Wie lustig sind sexuelle Probleme? Erraten, nicht sehr. Bernhard Ludwigs kabarettistische Therapiestunde (oder therapeutisches Kabarett) ist aber vor allem eines: garantiert klimaxfrei.
Schön, daß wir seit der sexuellen Revolution völlig offen und ungeniert über das Geschlechtsleben reden können - doch eigentlich ist uns schon seit Magnus Hirschfeld und Ed Gein nichts Menschliches mehr wirklich fremd und fern. Allerdings scheint Sex seither auch hauptsächlich Probleme zu machen. Da hilft im Informationszeitalter nur profunde Aufklärung und - reden, reden, reden. Damit dieser undankbare Job aber nicht mehr ausschließlich von drittklassigen Talkshows, einschlägigen Magazinen und TV-Sendungen à la "Wa(h)re Liebe" verwaltet wird, wollte offenbar Bernhard Ludwig auf den Plan treten, um Ordnung ins Chaos der Hormone und fleischlichen Lüste zu bringen. Ludwig, mit seiner Profession als Psychotherapeut mit Spezialgebiet Eßstörungen anscheinend nicht ganz ausgelastet, präsentiert daher aus Breitenwirksamkeitsgründen sein gleichnamiges Bühnenprogramm als Film zum heiteren Mitmachen, um die Heerscharen sexuell Frustierter endgültig von ihren Zwangsvorstellungen wie leidenschaftlichem spontanen Sex auf dem Fußboden oder romantischer Intimität zu befreien.

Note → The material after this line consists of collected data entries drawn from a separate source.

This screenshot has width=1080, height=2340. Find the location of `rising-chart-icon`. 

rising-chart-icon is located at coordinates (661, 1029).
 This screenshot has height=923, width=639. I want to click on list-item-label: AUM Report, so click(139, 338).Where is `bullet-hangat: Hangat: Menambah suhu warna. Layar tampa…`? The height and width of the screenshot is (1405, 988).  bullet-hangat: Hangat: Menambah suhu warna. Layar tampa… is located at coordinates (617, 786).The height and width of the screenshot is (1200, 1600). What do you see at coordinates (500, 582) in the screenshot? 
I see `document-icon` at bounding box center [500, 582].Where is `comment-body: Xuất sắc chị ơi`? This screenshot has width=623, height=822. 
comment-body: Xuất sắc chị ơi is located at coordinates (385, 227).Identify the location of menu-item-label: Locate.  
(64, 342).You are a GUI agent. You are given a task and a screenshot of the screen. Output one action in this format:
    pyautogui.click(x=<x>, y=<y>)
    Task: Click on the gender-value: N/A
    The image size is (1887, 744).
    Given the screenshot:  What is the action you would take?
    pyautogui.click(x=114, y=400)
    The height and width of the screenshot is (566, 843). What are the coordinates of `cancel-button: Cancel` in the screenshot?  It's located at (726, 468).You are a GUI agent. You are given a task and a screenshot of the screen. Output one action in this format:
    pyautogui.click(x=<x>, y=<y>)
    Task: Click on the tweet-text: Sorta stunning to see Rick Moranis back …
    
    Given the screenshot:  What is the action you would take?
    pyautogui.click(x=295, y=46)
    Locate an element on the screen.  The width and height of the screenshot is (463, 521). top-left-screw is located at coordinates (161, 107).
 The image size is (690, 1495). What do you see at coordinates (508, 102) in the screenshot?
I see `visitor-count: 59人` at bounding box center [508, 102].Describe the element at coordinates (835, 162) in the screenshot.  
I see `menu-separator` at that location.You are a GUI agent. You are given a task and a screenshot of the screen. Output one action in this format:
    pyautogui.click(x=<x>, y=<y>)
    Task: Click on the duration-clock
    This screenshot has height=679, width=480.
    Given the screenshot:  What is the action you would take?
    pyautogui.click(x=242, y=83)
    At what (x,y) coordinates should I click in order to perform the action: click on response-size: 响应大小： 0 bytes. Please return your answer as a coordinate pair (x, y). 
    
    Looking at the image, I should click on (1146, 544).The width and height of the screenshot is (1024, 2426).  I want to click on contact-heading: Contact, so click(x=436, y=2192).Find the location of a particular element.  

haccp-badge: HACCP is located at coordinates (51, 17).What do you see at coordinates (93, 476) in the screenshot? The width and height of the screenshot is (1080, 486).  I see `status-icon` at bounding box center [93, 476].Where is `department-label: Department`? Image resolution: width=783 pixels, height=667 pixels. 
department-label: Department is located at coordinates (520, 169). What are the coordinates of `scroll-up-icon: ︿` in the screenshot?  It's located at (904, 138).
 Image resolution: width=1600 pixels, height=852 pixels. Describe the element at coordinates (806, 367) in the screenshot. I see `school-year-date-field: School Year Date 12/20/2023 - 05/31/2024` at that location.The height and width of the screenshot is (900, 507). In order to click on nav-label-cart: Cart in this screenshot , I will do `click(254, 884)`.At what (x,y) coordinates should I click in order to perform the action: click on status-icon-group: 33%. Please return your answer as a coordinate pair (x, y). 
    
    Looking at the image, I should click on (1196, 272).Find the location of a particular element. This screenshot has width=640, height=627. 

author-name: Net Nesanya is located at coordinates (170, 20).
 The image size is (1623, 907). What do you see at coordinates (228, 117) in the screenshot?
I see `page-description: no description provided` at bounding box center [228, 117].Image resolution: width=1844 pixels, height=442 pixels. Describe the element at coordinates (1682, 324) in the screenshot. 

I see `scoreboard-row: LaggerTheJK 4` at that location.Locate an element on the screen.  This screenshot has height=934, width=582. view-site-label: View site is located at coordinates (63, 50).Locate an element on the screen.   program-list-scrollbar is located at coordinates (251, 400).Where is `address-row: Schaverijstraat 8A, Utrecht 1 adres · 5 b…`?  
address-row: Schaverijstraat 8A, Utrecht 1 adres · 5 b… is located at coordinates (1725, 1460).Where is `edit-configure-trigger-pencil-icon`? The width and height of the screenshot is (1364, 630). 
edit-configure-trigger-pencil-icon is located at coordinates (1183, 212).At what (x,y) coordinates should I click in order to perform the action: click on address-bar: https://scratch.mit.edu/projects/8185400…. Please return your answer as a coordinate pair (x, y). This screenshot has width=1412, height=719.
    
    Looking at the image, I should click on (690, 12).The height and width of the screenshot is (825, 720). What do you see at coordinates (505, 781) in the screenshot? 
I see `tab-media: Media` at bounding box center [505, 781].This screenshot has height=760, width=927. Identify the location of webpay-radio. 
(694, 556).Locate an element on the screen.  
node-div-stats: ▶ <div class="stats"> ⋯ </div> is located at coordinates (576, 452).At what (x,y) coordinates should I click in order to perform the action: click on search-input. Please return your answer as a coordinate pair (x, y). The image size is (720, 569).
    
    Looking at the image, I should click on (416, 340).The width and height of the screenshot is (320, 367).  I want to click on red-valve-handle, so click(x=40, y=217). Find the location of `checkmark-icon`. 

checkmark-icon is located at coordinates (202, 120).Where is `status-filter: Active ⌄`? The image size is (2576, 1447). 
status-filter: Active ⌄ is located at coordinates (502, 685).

Mit akademisch-bürokratischer Verve und sozialtherapeutischem Charme nähert sich also der einsame Protagonist der staubtrockenen Materie. Der passendere Titel "Anleitung zum Gruppenseminar" gerät dabei durch penetrante Aufrufe an das (Kino-)Publikum, sich doch in der abgedunkelten Anonymität irgendwie "einzubringen" - Achtung: Interaktion ist superwichtig! - und Aufforderungen, danach das Gehörte mit dem Partner zu diskutieren, schnell zum Nervtöter. Aber schließlich begeben wir uns forschen Schrittes in die Niederungen der Kleinkunst, die im derzeitigen österreichischen Kabarett jenseits von Projekt X und Stermann & Grissemann immer wieder neue Untiefen der Geschmacklosigkeit durchwatet. Und so hangelt man sich durch die zwischengeschlechtlichen Krisen der 90er (oder waren es die 50er?) Jahre und bleibt von keinem Klischee verschont: die Mechanismen der Partnerwahl, Selbstbefriedigung, die Sache mit den weiblichen Kopfschmerzen (alt, aber immer gut), simulierte Orgasmen (ja, wir können was lernen aus "Harry & Sally"!), keine Orgasmen, Penislängen und - neu - Feng Shui als die Spanische Fliege des kleinen New-Age-Mannes etc.
Dazwischen zitiert Ludwig den Hite-Report und Watzlawick und blättert in den Megasellern der Fachliteratur: kurz im halbwegs interessanten "Krieg der Spermien", ein wenig länger in der neuen Bibel des beziehungsgescheiterten Durchschnittsbürgers, John Grays "Frauen sind von der Venus, Männer vom Mars" (oder umgekehrt). Wem das nicht reicht, der kann sich die nicht endenwollenden Minuten bis zum Schluß oder der davor einsetzenden Hirnlähmung mit ein wenig soeben eingelerntem Beckenbodentraining vertreiben. Der Erguß, ästhetisch umgesetzt mit konsequent durchgehaltener statischer Kamera in bester Ostblockmanier, gipfelt in der brandneuen Erkenntnis, daß Sex im Kopf beginnt und endet - vor allem dann, wenn man ihn mit Stereotypen niederquasselt. Auch wenn Ludwigs Motive hehre sind: dann lieber Oswalt Kolle und Helga - das ist Spaß und Heiterkeit!